Der Gegenvorschlag des Parlaments hat gewisse Punkte der Initiative verwässert und sieht an vielen Orten eine (freiwillige) statuarische Änderung der Wahlen und Abstimmungen vor. Dies wäre aber nur wieder im Sinne des Verwaltungsrats und der Manager, welche somit ein paar Jahre mehr Zeit hätten, walten und schalten zu können, ohne Rechenschaft vor den Inhabern der Firma abzuliefern.
Schlussendlich haben die Aktionäre als Inhaber über den Status ihrer Firma zu entscheiden.
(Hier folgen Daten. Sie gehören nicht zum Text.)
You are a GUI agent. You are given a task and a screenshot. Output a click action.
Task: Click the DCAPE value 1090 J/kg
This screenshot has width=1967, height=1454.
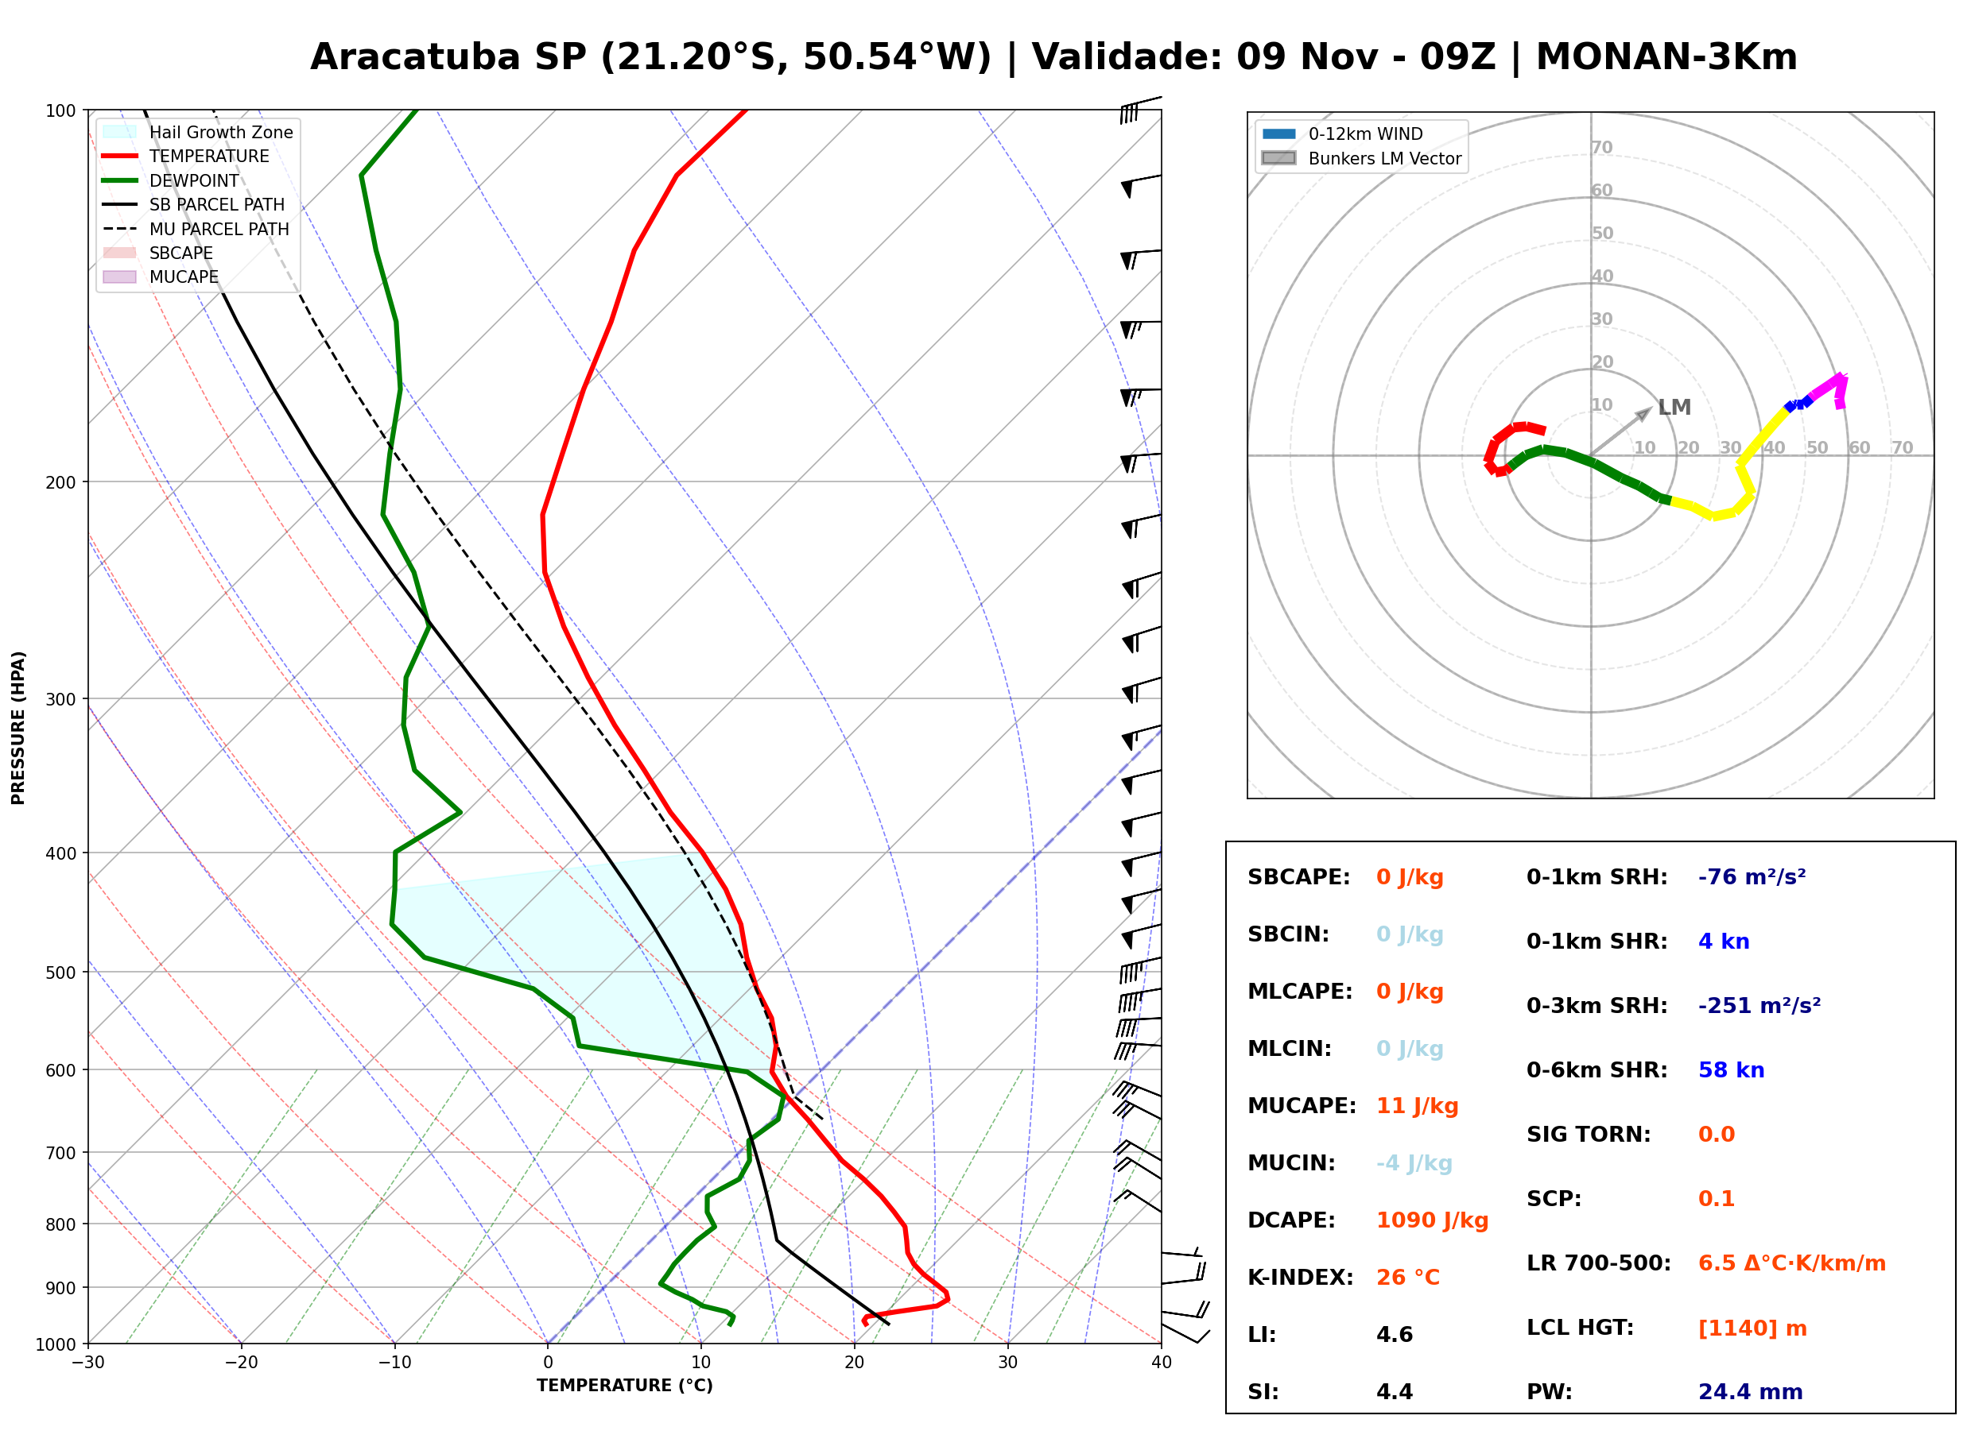(1432, 1220)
Falls sie hohen Vergütungen zustimmen, ist dass ihr Problem, da somit weniger Geld für ihre Dividende und das Eigenkapital der Firma übrig bleibt. Es ist aber ganz sicherlich nicht das Problem der Bevölkerung, welche dann das Gefühl haben muss, gross bei diesen Vergütungen mitreden zu wollen. Wenn man mit den hohen Vergütungen nicht einverstanden ist, dann soll man diese Firma nicht unterstützen und auch keine Dienstleistungen davon beziehen.
Deshalb gilt es nun die Abzockerinitiative voll und ganz zu unterstützen und den weichen Gegenvorschlag des Parlaments zu bodigen. Nur mit der Initiative können die Aktionärsrechte richtig und dauerhaft gestärkt werden. Vielleicht führt das später auch zu einem Einsehen auf den Teppichetagen der Konzerne, sodass sich solche Geschichten wie der LIBOR-Gate nicht allzu schnell wiederholen.